*PROBLEMS AND TASKS*.
**a)** List every person named in the article on the press conference clash between Donald Trump and a CNN reporter.
**b)** According to the article on the press conference clash between Donald Trump and a CNN reporter, how many civilian workers does the federal government employ?

*DOCUMENT TEXT*.
November 14, 2018 Reading Time: 10 minutes

The television news cycle and social media have been filled with comments and criticisms concerning the combative exchange of words between the current president and CNN reporter James Acosta during a recent White House press conference. What seemingly received little or no attention were the words that Donald Trump used in describing his role as the president of the United States during the drama of that press conference.

Mr. Acosta wanted to know why the president viewed as an “invasion” the caravan of Central Americans moving through Mexico toward the U.S. border, rather than as simply a group of migrants on their way to the United States; and he wanted to know if this was not demonizing those people who were still hundreds of miles away from the United States.

President Trump never directly answered the reporter’s question, other than to say that that was how he viewed it and it was a matter of differing opinions. Trump did say that he was not against migration to the United States as long as people come in legally to fill jobs needing to be done, given that hundreds of businesses were said also to be coming to America.

Mr. Acosta was then shown in the video recording of the press conference briefly refusing to relinquish to a White House intern the microphone he was holding. President Trump accused Mr. Acosta of being rude and horrible, especially in his conduct toward the White House press secretary, Sarah Huckabee Sanders. The president also repeated his often-made claim that CNN is the disseminator of “fake news.”

Many in the media have stated that Trump was acting “unpresidential,” as well as undermining American democracy by, once again, characterizing members of the press as “enemies of the people” because of how President Trump views their portraying of news events. The controversy was heightened even more when shortly afterwards Mr. Acosta’s permanent press pass to the White House was pulled.

The Ignored Words “Let Me Run the Country”

In the midst of this verbal altercation during the press conference, what seems to have received no attention at all were the following words by President Trump directed to Mr. Acosta: “Honestly, I think you should let me run the country, and you run CNN.”

In the ongoing heated battle between Donald Trump and the mainstream media it is perhaps not too surprising that this sentence in the middle of the press conference should have been ignored. After all, the drama is in the personalized bitterness that is seen almost every day in many of the printed and spoken words among the journalists who angrily discuss the president and desire to assist in his downfall, and in Donald Trump’s reciprocal contempt for and belittlement of all those in the media who challenge, question, or fail to praise his policies and personality.

However, that sentence speaks legions not only about how the current president views his place and position as president of the United States, but how those who have occupied the White House Oval Office in the last several decades judge the role of the presidency in American society.

Government Runs 450 Agencies, With 2 Million Employees

Notice, if President Trump had said, “I think you should let me run the government,” it still would raise a variety of questions, but it would not contain the presumption and hubris that his actual words do, when reflected upon for a moment. The president is the chief executive of the federal government. He appoints cabinet members and through them and other senior officials in the government, he oversees a vast and complex bureaucracy that contains almost 450 departments, bureaus, and agencies, and employs over 2 million civilian workers.

*DATA EXTRACT*.
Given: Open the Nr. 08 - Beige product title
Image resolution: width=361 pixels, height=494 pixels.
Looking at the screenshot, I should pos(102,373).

*SOLUTIONS*.
**a)** James Acosta, Donald Trump, Sarah Huckabee Sanders

**b)** Over 2 million civilian workers.